■ What needs to be done
Below are records to be copied exactly; their pictures are to be omitted.
### Material shown
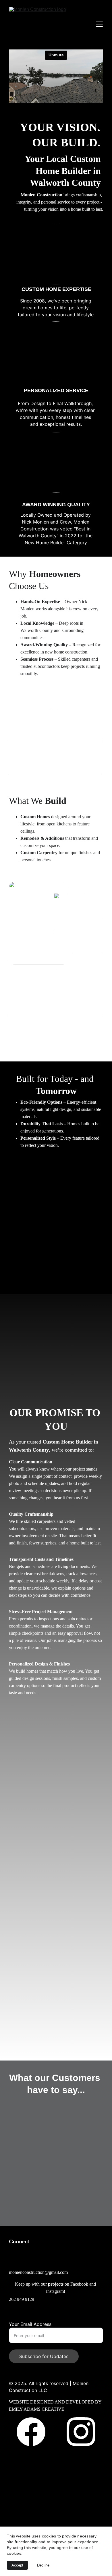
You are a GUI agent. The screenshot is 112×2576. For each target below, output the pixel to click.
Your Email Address (30, 2324)
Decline (43, 2565)
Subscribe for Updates (43, 2356)
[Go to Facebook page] (34, 2431)
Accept (17, 2565)
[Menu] (99, 24)
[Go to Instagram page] (81, 2431)
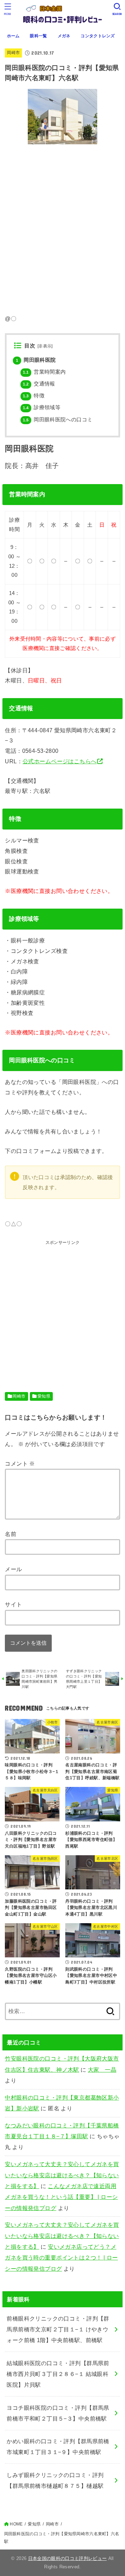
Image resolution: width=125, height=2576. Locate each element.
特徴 (33, 395)
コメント (20, 1463)
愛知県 (44, 1396)
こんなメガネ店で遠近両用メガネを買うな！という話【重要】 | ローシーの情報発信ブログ (61, 2197)
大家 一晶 (102, 2069)
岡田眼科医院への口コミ (57, 419)
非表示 (45, 346)
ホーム (13, 36)
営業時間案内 (44, 372)
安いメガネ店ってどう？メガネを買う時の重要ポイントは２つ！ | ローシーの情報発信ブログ (61, 2258)
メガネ (64, 36)
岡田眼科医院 (36, 360)
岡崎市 (13, 52)
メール (13, 1569)
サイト (13, 1604)
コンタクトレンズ (98, 36)
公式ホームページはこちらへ (60, 761)
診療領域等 (41, 407)
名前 (10, 1534)
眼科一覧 (38, 36)
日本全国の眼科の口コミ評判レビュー (67, 2558)
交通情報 (39, 384)
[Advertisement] (62, 1309)
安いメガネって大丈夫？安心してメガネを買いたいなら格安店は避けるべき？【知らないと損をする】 (62, 2175)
######
■ Answer box
You are a GUI agent. The screenshot is 112×2576. For each target below, output the pixel to click.
Your Email Address (30, 2324)
Decline (43, 2565)
Subscribe for Updates (43, 2356)
[Go to Facebook page] (34, 2431)
Accept (17, 2565)
[Menu] (99, 24)
[Go to Instagram page] (81, 2431)
Image resolution: width=125, height=2576. Locate each element.
特徴 (33, 395)
コメント (20, 1463)
愛知県 (44, 1396)
こんなメガネ店で遠近両用メガネを買うな！という話【重要】 | ローシーの情報発信ブログ (61, 2197)
大家 一晶 (102, 2069)
岡田眼科医院への口コミ (57, 419)
非表示 (45, 346)
ホーム (13, 36)
営業時間案内 (44, 372)
安いメガネ店ってどう？メガネを買う時の重要ポイントは２つ！ | ローシーの情報発信ブログ (61, 2258)
メガネ (64, 36)
岡田眼科医院 (36, 360)
岡崎市 (13, 52)
メール (13, 1569)
サイト (13, 1604)
コンタクトレンズ (98, 36)
公式ホームページはこちらへ (60, 761)
診療領域等 (41, 407)
名前 (10, 1534)
眼科一覧 (38, 36)
日本全国の眼科の口コミ評判レビュー (67, 2558)
交通情報 (39, 384)
[Advertisement] (62, 1309)
安いメガネって大丈夫？安心してメガネを買いたいなら格安店は避けるべき？【知らないと損をする】 (62, 2175)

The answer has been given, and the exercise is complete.